TASK TO CARRY OUT: Show all lines from the data that include the word "will".

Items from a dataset
□ □ □ □ □ □ □

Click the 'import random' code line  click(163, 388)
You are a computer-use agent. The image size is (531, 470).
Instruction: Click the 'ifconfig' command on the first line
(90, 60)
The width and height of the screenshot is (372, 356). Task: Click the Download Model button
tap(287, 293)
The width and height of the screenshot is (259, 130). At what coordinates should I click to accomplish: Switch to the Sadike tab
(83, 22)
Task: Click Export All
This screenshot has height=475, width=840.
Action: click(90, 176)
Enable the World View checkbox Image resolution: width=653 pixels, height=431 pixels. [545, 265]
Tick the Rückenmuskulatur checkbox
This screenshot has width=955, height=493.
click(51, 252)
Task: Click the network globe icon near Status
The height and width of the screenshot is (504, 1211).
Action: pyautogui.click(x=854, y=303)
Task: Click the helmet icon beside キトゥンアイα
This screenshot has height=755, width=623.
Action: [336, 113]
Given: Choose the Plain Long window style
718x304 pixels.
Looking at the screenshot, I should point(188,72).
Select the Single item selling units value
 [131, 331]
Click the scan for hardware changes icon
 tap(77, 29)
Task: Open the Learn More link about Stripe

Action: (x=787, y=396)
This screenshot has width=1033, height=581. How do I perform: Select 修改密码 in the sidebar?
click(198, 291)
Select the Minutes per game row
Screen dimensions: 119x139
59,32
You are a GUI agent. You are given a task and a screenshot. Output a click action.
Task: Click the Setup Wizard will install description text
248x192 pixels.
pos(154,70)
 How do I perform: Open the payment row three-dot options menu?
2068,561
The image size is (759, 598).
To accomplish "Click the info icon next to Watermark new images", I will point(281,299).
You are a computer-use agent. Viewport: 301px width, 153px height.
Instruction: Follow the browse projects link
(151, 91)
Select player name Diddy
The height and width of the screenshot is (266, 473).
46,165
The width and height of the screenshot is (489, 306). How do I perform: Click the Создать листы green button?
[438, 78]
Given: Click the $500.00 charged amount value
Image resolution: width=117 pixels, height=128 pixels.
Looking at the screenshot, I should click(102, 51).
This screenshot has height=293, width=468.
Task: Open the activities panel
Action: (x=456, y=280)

□ □ □ □ □ □ □

EXPECTED ANSWER:
Task: Click the Setup Wizard will install description text
To accomplish "Click the info icon next to Watermark new images", I will point(281,299).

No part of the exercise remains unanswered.